Total Cost vs. Capacity
Storage unit costs invariably decrease with capacity. While the total costs for DAS and SDAS are initially less expensive than SAN for a certain level of storage capacity, some industry analysts say that enterprises must realize that total costs for DAS/SDAS increase at a much faster rate than for SANs.
“This premise seems to contradict all public studies which I have seen as well as conventional wisdom,” says Ken Steinhardt, director of technology analysis, EMC Corp. “The greatest component of TCO that makes DAS expensive is the cost of staff resources, which will continue to rise as hardware costs fall.”
Steinhardt also says that shared DAS can in fact create additional cost issues beyond burdening important staff resources. “Customers buy CPUs to run applications, not to be burdened by remote storage requests from someone else’s CPU — which is always the case with shared DAS,” he says.
Eastman agrees from the hardware and software cost perspective, but not from the management of costs view. “Any TCO evaluation needs to address all three aspects,” he says.
Generally, the larger the capacity, the more the SAN infrastructure can be spread across the terabytes of storage, maintains Hornung. “As capacities increase, acquisition costs per gigabyte for SAN/NAS will decrease, while the opposite happens for DAS — the cost per gigabyte to manage goes up as the number of individual DAS systems increases,” he explains.
An Issue of Understanding Storage TCO?
As storage issues continue to be batted around by industry analysts, another key point is the question of whether or not enterprises in general actually understand the composition and drivers of storage costs. “That’s an excellent question,” says Steinhardt, “as while it is impossible to generalize, there tends to be a grey area with regard to this issue; most enterprises either understand these issues well, or they do not.”

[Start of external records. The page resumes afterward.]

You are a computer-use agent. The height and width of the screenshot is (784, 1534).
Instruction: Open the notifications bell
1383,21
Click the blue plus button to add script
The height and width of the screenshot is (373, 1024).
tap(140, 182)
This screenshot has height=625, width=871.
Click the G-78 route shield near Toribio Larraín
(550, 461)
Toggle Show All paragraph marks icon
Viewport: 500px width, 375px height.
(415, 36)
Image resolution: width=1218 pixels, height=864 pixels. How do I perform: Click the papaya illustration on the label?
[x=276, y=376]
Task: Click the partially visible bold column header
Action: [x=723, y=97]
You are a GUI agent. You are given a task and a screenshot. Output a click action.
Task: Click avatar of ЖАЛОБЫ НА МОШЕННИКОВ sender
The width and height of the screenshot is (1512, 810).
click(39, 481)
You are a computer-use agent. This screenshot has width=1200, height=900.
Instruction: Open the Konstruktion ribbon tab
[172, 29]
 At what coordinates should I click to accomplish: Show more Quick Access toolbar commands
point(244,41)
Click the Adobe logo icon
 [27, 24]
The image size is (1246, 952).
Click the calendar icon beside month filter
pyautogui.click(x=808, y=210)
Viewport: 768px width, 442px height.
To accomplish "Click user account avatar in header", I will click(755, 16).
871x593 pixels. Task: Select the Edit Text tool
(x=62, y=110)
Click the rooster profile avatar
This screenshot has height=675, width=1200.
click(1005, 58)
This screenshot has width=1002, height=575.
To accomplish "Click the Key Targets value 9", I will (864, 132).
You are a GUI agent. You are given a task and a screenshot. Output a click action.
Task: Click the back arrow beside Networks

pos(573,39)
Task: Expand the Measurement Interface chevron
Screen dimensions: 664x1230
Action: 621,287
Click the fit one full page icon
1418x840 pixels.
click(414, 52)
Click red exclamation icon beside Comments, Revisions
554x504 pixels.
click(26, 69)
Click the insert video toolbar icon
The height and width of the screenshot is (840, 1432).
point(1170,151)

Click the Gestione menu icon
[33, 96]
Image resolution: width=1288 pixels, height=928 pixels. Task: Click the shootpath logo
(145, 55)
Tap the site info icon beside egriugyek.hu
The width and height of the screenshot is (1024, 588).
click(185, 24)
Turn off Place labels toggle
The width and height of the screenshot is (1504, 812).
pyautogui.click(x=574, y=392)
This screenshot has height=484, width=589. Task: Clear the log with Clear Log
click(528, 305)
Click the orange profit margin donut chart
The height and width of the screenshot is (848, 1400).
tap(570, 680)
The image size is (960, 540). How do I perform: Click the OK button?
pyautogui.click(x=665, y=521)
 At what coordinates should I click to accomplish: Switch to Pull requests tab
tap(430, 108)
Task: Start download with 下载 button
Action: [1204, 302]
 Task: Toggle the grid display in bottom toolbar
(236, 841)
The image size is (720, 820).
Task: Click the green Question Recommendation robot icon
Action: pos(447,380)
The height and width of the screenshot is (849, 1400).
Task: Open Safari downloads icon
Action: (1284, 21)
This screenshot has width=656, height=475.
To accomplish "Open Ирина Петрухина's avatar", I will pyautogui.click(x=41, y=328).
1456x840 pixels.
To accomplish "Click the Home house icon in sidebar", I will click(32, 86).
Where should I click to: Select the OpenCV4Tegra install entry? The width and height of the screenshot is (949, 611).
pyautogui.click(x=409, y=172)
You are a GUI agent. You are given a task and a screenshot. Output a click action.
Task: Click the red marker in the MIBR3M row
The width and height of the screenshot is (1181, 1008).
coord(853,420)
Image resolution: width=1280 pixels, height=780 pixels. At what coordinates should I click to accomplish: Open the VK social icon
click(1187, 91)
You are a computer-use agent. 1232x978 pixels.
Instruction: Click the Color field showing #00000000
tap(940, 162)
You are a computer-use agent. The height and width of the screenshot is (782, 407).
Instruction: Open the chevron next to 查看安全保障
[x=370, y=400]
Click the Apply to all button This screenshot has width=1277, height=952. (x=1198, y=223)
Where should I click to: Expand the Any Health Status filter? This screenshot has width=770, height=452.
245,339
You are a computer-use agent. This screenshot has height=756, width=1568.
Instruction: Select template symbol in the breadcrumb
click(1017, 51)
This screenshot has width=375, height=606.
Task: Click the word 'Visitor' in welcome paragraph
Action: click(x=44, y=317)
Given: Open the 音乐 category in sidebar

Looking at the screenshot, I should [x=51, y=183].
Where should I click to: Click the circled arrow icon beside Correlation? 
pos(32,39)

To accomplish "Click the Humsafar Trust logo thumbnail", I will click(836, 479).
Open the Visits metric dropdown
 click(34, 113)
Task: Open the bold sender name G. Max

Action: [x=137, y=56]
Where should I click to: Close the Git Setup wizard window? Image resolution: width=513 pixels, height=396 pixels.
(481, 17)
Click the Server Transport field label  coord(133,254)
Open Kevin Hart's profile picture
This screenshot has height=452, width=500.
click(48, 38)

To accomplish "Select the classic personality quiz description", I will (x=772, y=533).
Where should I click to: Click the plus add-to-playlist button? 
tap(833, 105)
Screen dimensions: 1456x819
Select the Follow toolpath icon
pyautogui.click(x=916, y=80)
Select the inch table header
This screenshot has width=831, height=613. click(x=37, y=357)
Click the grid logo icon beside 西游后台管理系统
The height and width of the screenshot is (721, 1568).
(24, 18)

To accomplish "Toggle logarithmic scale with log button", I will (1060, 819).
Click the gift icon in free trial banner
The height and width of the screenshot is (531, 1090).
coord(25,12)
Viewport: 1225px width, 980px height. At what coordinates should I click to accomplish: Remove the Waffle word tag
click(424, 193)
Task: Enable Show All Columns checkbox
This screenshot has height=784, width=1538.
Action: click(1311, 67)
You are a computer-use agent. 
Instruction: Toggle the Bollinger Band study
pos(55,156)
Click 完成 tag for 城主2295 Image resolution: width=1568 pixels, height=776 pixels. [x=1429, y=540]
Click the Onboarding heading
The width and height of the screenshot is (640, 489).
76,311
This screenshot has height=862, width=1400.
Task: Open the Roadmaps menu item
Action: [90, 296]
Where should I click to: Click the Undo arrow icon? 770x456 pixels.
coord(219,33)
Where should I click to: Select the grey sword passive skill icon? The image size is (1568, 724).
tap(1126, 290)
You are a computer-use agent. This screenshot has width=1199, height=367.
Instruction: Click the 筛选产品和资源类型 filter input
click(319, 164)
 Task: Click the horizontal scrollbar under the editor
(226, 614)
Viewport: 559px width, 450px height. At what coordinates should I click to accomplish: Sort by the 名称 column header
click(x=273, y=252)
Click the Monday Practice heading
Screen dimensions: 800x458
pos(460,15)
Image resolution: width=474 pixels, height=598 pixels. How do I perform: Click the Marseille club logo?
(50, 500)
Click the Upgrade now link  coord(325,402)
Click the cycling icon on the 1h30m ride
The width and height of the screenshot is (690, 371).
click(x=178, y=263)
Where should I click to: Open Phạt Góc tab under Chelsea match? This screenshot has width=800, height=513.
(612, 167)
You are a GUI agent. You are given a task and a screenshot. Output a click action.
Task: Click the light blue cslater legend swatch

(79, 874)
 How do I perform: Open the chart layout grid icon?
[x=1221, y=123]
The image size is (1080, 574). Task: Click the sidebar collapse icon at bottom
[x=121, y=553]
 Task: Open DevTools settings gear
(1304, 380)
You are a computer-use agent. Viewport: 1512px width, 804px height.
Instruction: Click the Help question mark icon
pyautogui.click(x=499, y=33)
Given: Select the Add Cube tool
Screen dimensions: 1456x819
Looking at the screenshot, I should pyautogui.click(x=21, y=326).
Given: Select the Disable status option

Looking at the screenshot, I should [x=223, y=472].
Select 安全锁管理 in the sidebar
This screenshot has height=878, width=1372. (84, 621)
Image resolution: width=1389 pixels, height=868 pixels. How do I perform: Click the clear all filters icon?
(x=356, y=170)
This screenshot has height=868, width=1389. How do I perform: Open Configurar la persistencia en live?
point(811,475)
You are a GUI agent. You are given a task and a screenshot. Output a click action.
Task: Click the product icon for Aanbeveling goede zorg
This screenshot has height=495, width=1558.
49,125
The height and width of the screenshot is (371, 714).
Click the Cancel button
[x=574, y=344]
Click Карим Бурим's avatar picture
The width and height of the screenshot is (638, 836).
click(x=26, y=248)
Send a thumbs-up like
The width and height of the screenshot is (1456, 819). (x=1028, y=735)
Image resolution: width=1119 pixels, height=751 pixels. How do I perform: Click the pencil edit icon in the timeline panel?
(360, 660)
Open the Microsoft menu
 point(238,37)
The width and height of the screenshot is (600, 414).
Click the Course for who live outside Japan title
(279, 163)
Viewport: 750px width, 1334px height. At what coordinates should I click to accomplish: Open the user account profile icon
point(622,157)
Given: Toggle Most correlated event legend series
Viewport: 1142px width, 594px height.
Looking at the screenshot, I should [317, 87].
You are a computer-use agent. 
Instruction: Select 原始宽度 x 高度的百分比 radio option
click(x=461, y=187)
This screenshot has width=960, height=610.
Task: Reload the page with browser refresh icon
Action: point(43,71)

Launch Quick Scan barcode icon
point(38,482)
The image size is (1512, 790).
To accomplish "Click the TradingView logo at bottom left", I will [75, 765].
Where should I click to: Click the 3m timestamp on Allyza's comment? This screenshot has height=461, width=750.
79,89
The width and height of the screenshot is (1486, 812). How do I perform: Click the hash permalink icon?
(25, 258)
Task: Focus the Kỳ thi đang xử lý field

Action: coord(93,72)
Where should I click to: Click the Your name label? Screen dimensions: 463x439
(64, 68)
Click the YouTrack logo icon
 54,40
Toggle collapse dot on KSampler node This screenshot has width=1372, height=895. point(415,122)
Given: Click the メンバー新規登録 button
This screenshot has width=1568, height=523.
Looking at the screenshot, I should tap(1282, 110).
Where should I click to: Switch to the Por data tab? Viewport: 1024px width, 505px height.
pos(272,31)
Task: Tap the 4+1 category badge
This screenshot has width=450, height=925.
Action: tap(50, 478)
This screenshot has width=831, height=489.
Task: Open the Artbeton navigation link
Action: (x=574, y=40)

He maintains that those who do not have a good understanding of storage TCO tend to focus on hardware acquisition costs, often at the far greater expense of the other components that drive TCO. “These other aspects of [storage] TCO could include the efforts associated with configuration, monitoring, provisioning, back-up, data-replication, integration with third-party software, multi-vendor integration and pre-testing, reporting, the ability to adapt to new technologies, and more,” says Steinhardt.
Green believes that because storage has been the focus of so much IT attention in recent years, and with the intense pressure on budgets, most enterprises have a much greater understanding of their storage cost structure. “Enterprises have recognized for years that administrative and operational costs dwarf acquisition costs over a storage asset’s lifecycle,” he says. “Downtime costs are application dependent, but in many cases a small outage is catastrophic.”
“Unfortunately,” he continues, “until recently, businesses have lacked an integrated solution for reducing those costs.” Green reports that in the last few years comprehensive storage management services and solutions have established themselves in the marketplace and, when used in conjunction with SANs, have been providing cost relief for larger enterprises. “Increasing volumes for traditional CSAN technologies, combined with emerging standards such as iSCSI, holds the promise for providing similar relief to the mid-range companies,” he concludes.
Hornung does not believe that enterprises understand the composition and drivers for storage costs. “But,” he says, “they are getting better. The hidden costs are not the costs of acquisition, but IT management and client/application downtime associated with expansion and reconfiguration.” Hornung’s advice to companies: “Take a close look at those costs in your company.”
Eastman said he recently had a discussion with an IT manager of a major university in Chicago. Eastman asked the manager about his backup strategy and the gentleman laughed. “He knew the costs for additional disk and tape, but simply stated that he did not perform backups but once a year because he did not have the resources,” says Eastman. “I have seen many formulas for TCO, but my simple suggestion to companies would be to roll-up the costs as an investment in the future, because money spent today will offset management costs in the future.”
A critical piece of storage infrastructure planning revolves around optimizing a company’s storage resources. Poor planning can mean disruptions because of unplanned service needs, hardware addition or removal, and other non-application-related operations. Companies that understand the composition and drivers for storage costs and spend money to carefully plan an optimal storage environment can avoid downtime and thereby save money over time.